▸ EXERCISE AIM
Would you copy the entries that follow exactly, leaving out every picture?

▸ SUPPLIED MATERIAL
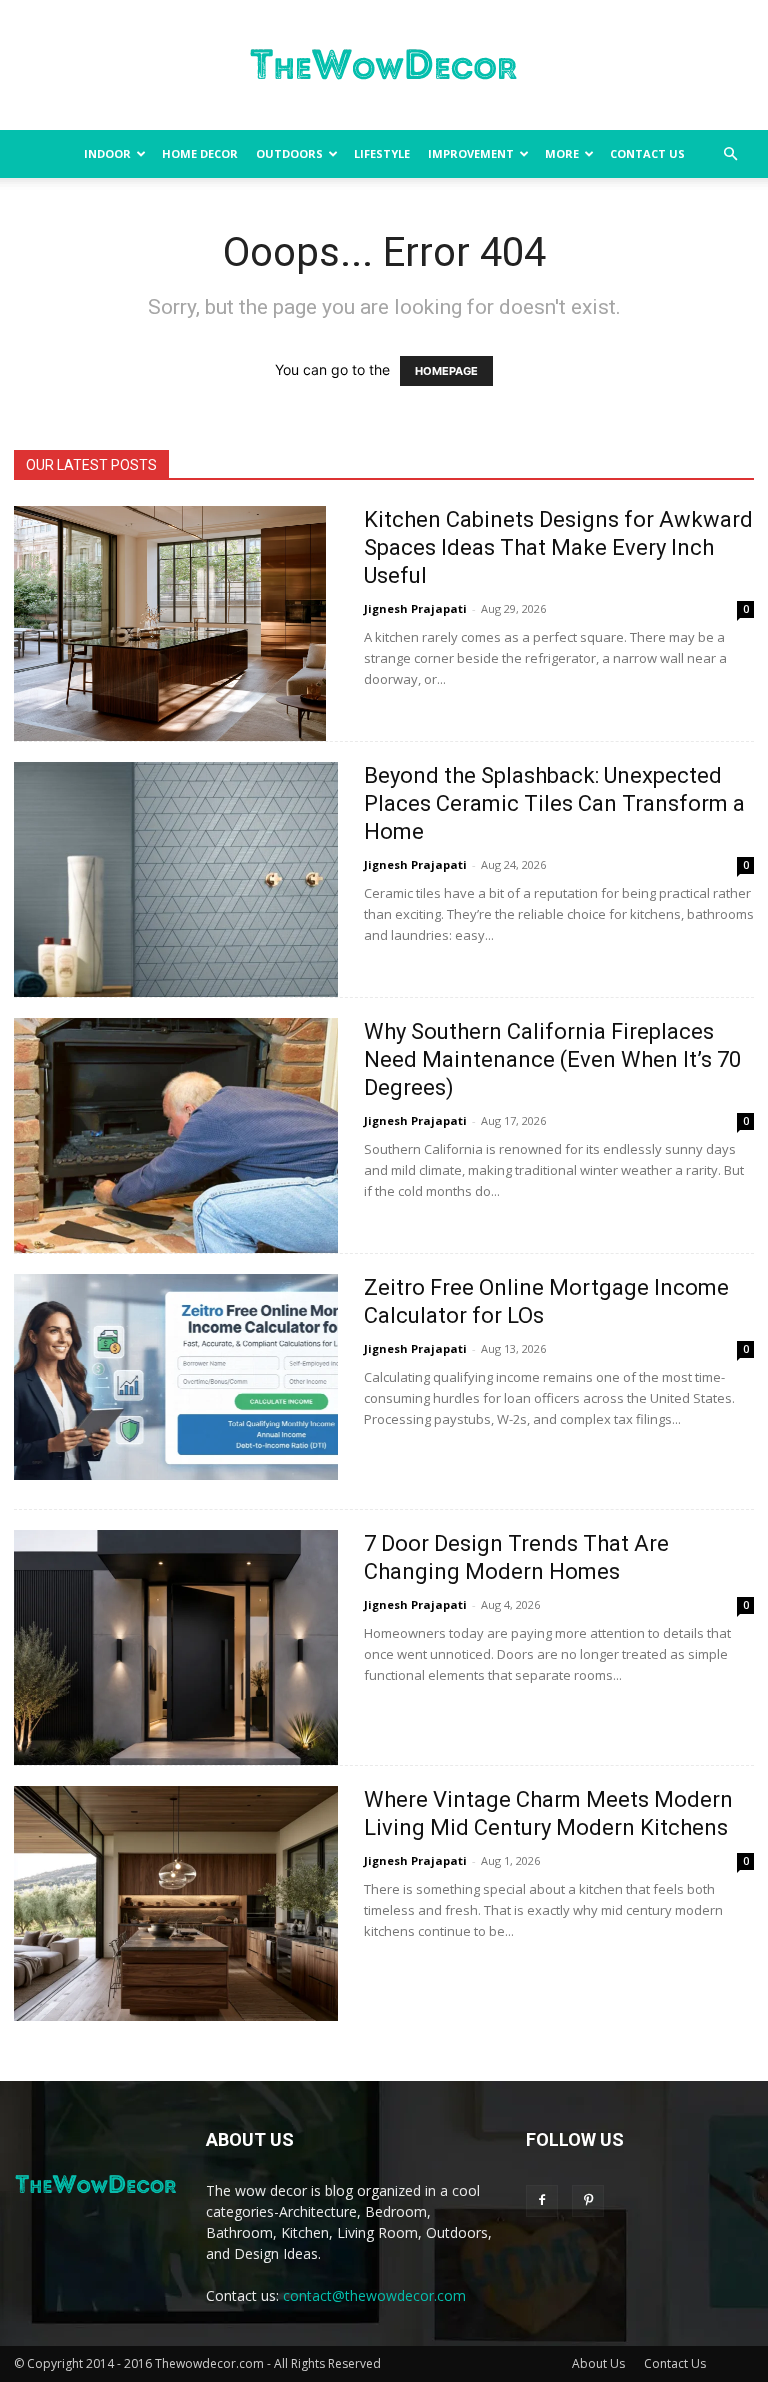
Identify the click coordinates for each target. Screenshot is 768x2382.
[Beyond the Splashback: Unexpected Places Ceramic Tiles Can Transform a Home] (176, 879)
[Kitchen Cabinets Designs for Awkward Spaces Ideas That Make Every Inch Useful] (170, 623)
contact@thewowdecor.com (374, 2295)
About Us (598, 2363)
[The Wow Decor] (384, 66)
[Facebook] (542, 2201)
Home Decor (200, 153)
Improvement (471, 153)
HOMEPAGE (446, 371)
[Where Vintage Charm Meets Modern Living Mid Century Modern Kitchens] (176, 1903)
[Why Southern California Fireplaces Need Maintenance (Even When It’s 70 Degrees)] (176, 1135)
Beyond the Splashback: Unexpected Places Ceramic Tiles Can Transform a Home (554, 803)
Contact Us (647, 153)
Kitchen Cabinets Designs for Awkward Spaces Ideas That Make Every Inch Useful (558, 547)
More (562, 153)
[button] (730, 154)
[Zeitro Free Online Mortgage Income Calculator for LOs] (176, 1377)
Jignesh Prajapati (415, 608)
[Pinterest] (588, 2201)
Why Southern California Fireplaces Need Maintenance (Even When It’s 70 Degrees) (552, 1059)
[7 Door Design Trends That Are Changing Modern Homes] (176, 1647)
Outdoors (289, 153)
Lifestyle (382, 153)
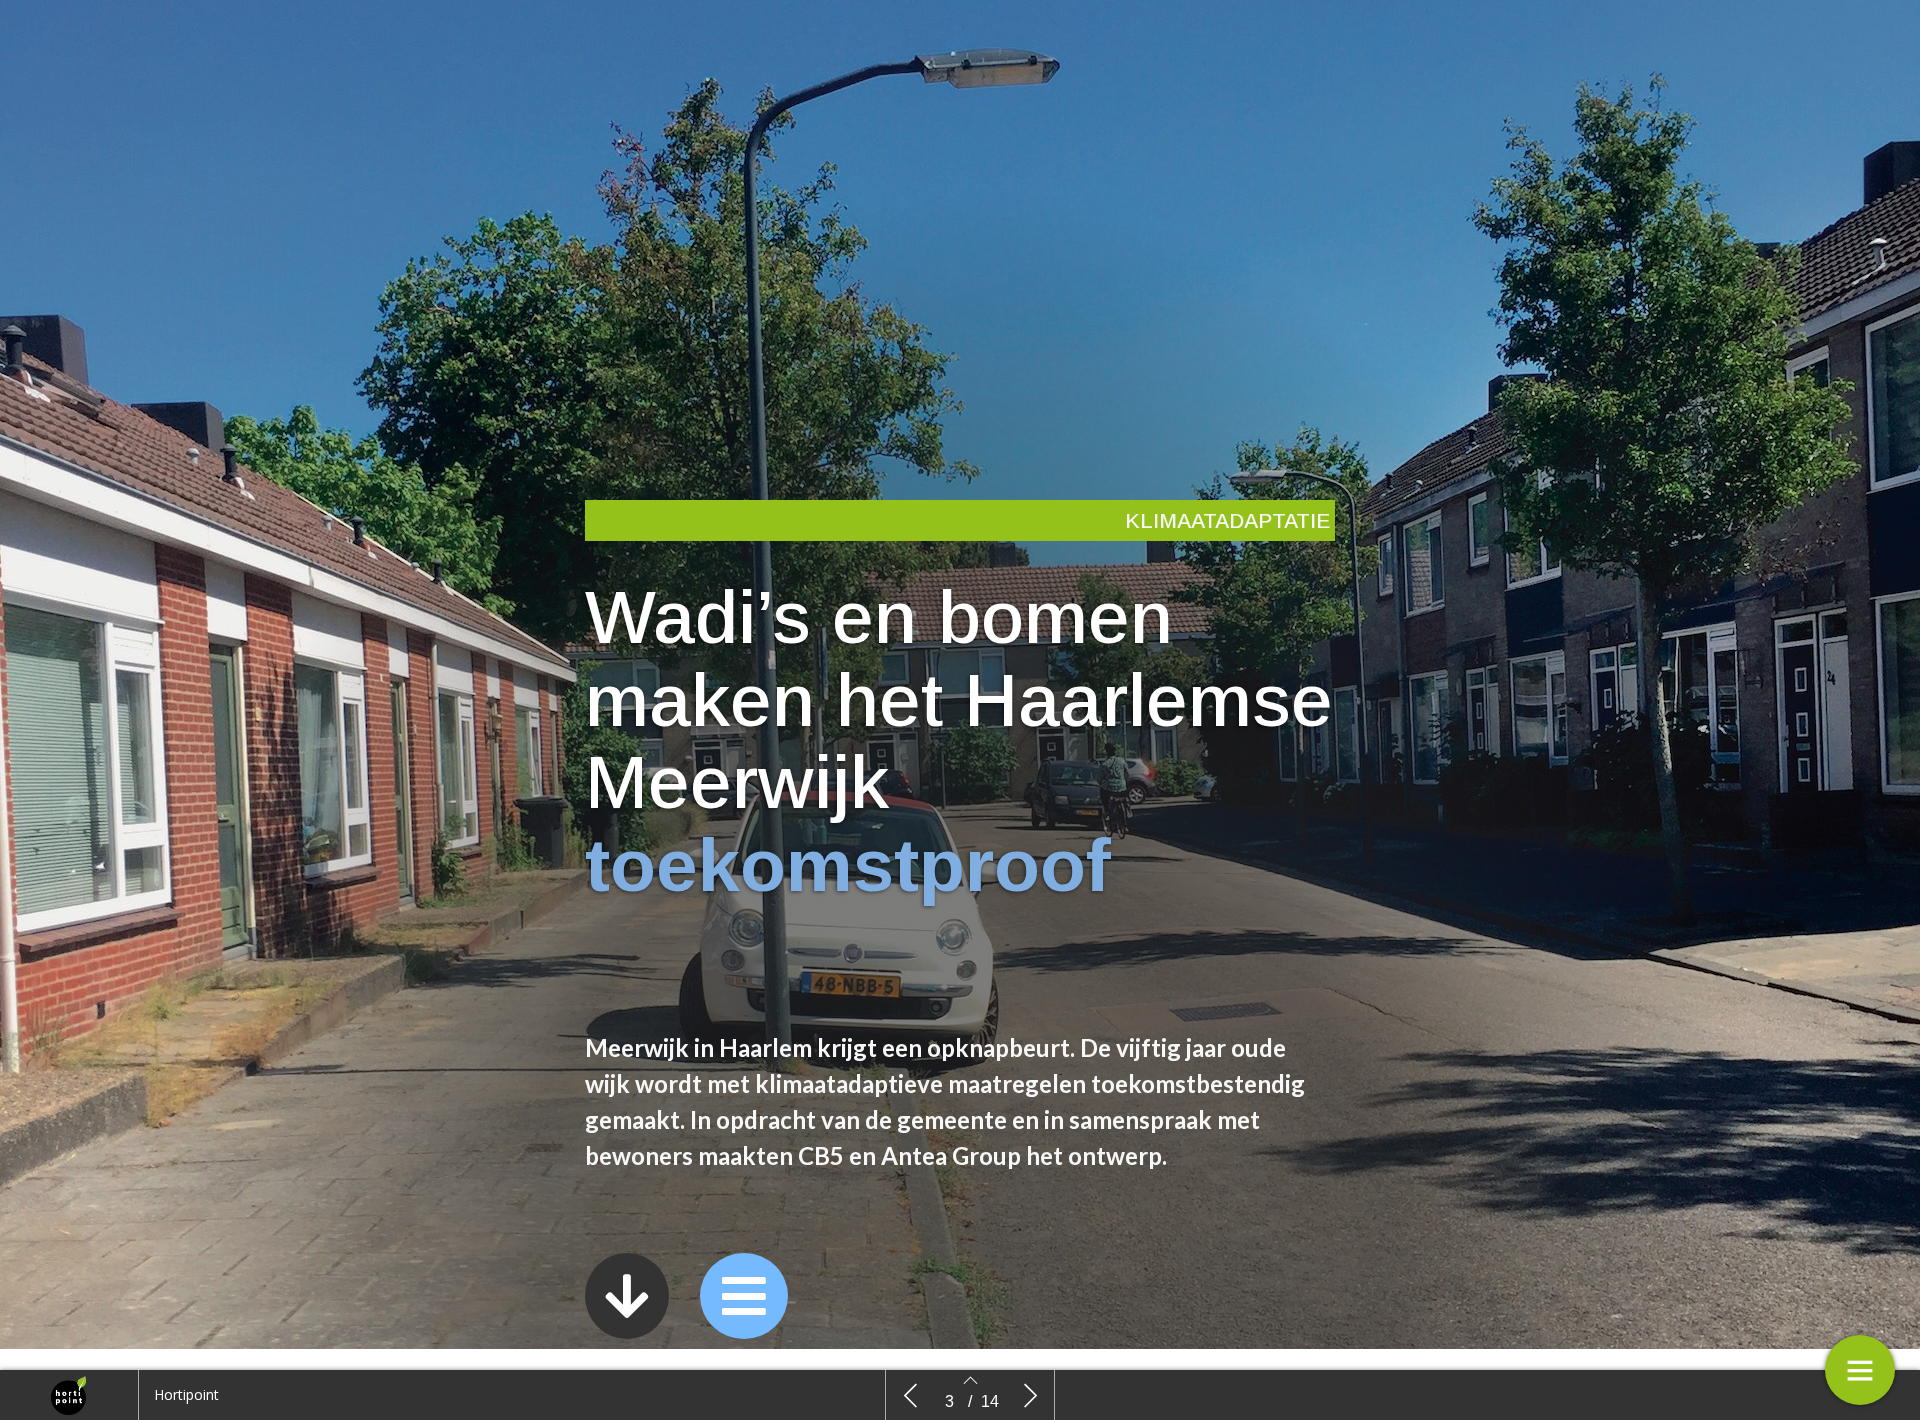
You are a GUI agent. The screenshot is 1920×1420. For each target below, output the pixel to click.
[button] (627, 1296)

▸ ANSWER SECTION
Identify the click coordinates for each target. Screenshot is 768x2382.
[Beyond the Splashback: Unexpected Places Ceramic Tiles Can Transform a Home] (176, 879)
[Kitchen Cabinets Designs for Awkward Spaces Ideas That Make Every Inch Useful] (170, 623)
contact@thewowdecor.com (374, 2295)
About Us (598, 2363)
[The Wow Decor] (384, 66)
[Facebook] (542, 2201)
Home Decor (200, 153)
Improvement (471, 153)
HOMEPAGE (446, 371)
[Where Vintage Charm Meets Modern Living Mid Century Modern Kitchens] (176, 1903)
[Why Southern California Fireplaces Need Maintenance (Even When It’s 70 Degrees)] (176, 1135)
Beyond the Splashback: Unexpected Places Ceramic Tiles Can Transform a Home (554, 803)
Contact Us (647, 153)
Kitchen Cabinets Designs for Awkward Spaces Ideas That Make Every Inch Useful (558, 547)
More (562, 153)
[button] (730, 154)
[Zeitro Free Online Mortgage Income Calculator for LOs] (176, 1377)
Jignesh Prajapati (415, 608)
[Pinterest] (588, 2201)
Why Southern California Fireplaces Need Maintenance (Even When It’s 70 Degrees) (552, 1059)
[7 Door Design Trends That Are Changing Modern Homes] (176, 1647)
Outdoors (289, 153)
Lifestyle (382, 153)
You are a GUI agent. The screenshot is 1920×1420. For each target below, output the pixel to click.
[button] (627, 1296)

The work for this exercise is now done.